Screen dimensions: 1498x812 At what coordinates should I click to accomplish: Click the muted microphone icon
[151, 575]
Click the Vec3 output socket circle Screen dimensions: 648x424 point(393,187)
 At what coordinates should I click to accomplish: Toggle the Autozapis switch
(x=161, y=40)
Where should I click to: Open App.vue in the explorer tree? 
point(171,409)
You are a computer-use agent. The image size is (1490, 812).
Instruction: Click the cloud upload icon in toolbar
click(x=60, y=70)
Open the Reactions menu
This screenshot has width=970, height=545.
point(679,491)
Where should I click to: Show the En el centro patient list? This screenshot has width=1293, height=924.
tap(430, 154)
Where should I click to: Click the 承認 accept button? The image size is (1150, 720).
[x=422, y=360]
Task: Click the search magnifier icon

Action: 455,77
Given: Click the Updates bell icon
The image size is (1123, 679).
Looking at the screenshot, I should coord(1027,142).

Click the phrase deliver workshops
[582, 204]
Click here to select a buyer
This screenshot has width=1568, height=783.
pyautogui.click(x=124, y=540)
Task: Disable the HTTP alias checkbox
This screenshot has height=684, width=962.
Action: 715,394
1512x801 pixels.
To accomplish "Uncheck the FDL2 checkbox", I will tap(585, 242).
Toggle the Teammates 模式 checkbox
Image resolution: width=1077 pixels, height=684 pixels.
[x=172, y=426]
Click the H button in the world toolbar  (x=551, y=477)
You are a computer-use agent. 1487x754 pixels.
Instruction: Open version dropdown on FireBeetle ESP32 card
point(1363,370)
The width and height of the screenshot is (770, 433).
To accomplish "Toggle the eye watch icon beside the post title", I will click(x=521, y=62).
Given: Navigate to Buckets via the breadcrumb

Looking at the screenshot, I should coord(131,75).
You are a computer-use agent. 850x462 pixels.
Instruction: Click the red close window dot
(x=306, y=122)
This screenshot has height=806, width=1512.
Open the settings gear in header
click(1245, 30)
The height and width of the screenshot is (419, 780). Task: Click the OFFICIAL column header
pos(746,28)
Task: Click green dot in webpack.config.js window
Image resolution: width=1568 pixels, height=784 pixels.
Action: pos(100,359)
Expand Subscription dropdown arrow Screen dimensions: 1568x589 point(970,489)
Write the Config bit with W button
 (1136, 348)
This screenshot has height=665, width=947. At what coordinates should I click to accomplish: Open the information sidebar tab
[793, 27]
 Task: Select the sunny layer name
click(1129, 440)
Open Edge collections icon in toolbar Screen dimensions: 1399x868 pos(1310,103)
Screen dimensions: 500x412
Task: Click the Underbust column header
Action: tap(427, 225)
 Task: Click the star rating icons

■ ■ ■ ■ ■

**Stated goal:**
Reproduce every row above verbatim, in the same order, without changing anything.

**Correct result:**
Screen dimensions: 1498x812 At what coordinates should I click to accomplish: Click the muted microphone icon
[151, 575]
Click the Vec3 output socket circle Screen dimensions: 648x424 point(393,187)
 At what coordinates should I click to accomplish: Toggle the Autozapis switch
(x=161, y=40)
Where should I click to: Open App.vue in the explorer tree? 
point(171,409)
You are a computer-use agent. The image size is (1490, 812).
Instruction: Click the cloud upload icon in toolbar
click(x=60, y=70)
Open the Reactions menu
This screenshot has width=970, height=545.
point(679,491)
Where should I click to: Show the En el centro patient list? This screenshot has width=1293, height=924.
tap(430, 154)
Where should I click to: Click the 承認 accept button? The image size is (1150, 720).
[x=422, y=360]
Task: Click the search magnifier icon

Action: 455,77
Given: Click the Updates bell icon
The image size is (1123, 679).
Looking at the screenshot, I should coord(1027,142).

Click the phrase deliver workshops
[582, 204]
Click here to select a buyer
This screenshot has width=1568, height=783.
pyautogui.click(x=124, y=540)
Task: Disable the HTTP alias checkbox
This screenshot has height=684, width=962.
Action: 715,394
1512x801 pixels.
To accomplish "Uncheck the FDL2 checkbox", I will tap(585, 242).
Toggle the Teammates 模式 checkbox
Image resolution: width=1077 pixels, height=684 pixels.
[x=172, y=426]
Click the H button in the world toolbar  (x=551, y=477)
You are a computer-use agent. 1487x754 pixels.
Instruction: Open version dropdown on FireBeetle ESP32 card
point(1363,370)
The width and height of the screenshot is (770, 433).
To accomplish "Toggle the eye watch icon beside the post title", I will click(x=521, y=62).
Given: Navigate to Buckets via the breadcrumb

Looking at the screenshot, I should coord(131,75).
You are a computer-use agent. 850x462 pixels.
Instruction: Click the red close window dot
(x=306, y=122)
This screenshot has height=806, width=1512.
Open the settings gear in header
click(1245, 30)
The height and width of the screenshot is (419, 780). Task: Click the OFFICIAL column header
pos(746,28)
Task: Click green dot in webpack.config.js window
Image resolution: width=1568 pixels, height=784 pixels.
Action: pos(100,359)
Expand Subscription dropdown arrow Screen dimensions: 1568x589 point(970,489)
Write the Config bit with W button
 (1136, 348)
This screenshot has height=665, width=947. At what coordinates should I click to accomplish: Open the information sidebar tab
[793, 27]
 Task: Select the sunny layer name
click(1129, 440)
Open Edge collections icon in toolbar Screen dimensions: 1399x868 pos(1310,103)
Screen dimensions: 500x412
Task: Click the Underbust column header
Action: tap(427, 225)
 Task: Click the star rating icons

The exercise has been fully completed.